He kept his eyes on the straggling line of seaweed, shells and snags of driftwood that marked the water’s highest reach.
The tide was just turning now, the waves falling ever shorter in their pleading grasp upon the land.
As the saltwater retreated down the black sand, it would bare the worn molars of shale and tangles of kelp that now hid beneath the waves.
On the other side of Others’ Island, his two-masted ship was anchored in Deception Cove.
He had brought the Marietta in to anchor there as the morning winds had blown the last of the storm clean of the sky.
The tide had still been rising then, the fanged rocks of the notorious cove grudgingly receding beneath frothy green lace.

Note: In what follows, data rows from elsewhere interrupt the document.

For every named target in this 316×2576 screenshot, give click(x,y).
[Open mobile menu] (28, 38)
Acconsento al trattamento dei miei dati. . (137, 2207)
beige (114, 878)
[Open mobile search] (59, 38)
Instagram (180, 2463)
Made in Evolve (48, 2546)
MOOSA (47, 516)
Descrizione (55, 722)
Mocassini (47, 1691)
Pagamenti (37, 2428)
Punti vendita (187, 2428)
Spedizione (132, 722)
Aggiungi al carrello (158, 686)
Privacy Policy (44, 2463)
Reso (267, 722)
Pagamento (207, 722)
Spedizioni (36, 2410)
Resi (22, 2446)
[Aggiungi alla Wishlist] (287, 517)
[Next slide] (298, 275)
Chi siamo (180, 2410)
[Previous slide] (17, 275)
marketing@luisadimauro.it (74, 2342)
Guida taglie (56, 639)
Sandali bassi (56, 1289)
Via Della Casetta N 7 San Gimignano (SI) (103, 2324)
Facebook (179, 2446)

The ship’s gig had scraped over and between the barnacled rocks to put him and Gankis ashore on a tiny crescent of black sand beach which disappeared completely when storm winds drove the waves up past the high tide marks.

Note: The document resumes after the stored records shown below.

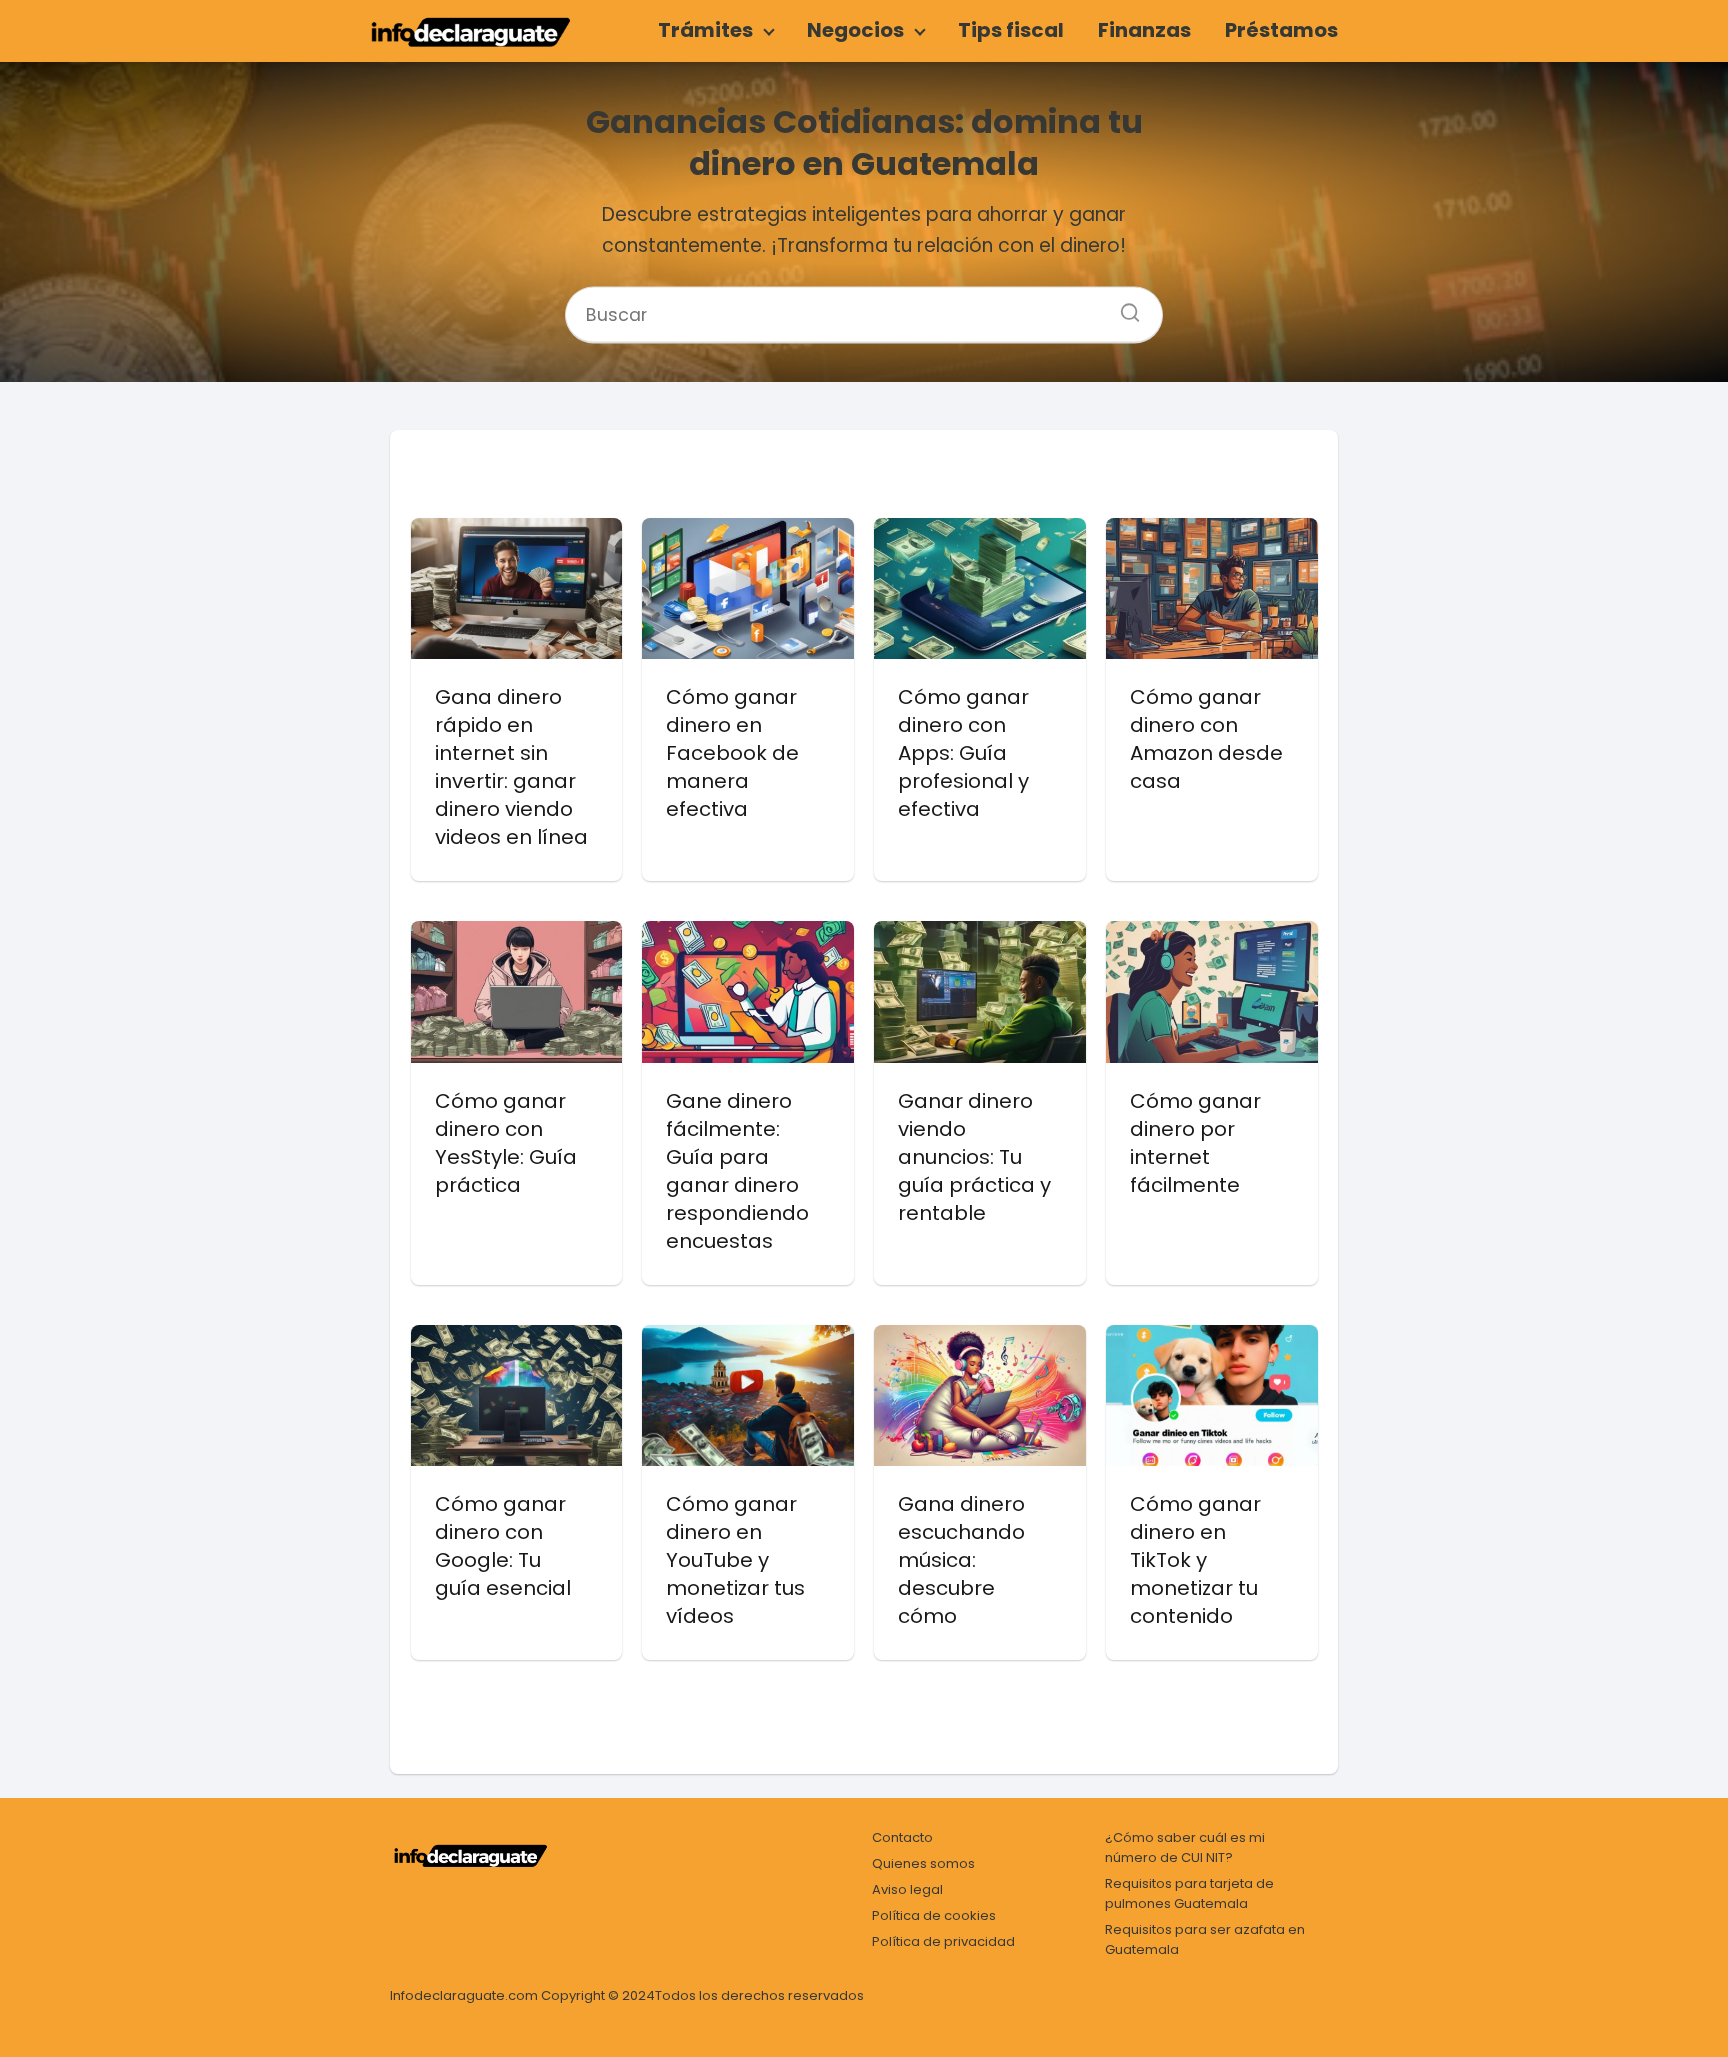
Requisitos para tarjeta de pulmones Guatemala (1189, 1893)
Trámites (705, 30)
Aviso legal (907, 1889)
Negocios (855, 30)
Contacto (902, 1837)
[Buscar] (1123, 306)
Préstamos (1281, 30)
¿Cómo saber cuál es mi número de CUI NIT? (1185, 1847)
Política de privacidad (943, 1941)
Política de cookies (934, 1915)
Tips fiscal (1011, 30)
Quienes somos (923, 1863)
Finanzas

Above, slate cliffs loomed and evergreens so dark they were nearly black leaned precariously out in defiance of the prevailing winds.
Even to Kennit’s iron nerves, it was like stepping into some creature’s half-open mouth.
They’d left Opal, the ship’s boy, with the gig to protect it from the bizarre mishaps that so often befell unguarded craft in Deception Cove.
Much to the boy’s unease, Kennit had commanded Gankis to come with him, leaving boy and boat alone.
At Kennit’s last sight, the boy had been perched in the beached hull.
His eyes had alternated between fearful glances over his shoulder at the forested cliff-tops and staring anxiously out to where the Marietta strained against her anchors, yearning to join the racing current that swept past the mouth of the cove.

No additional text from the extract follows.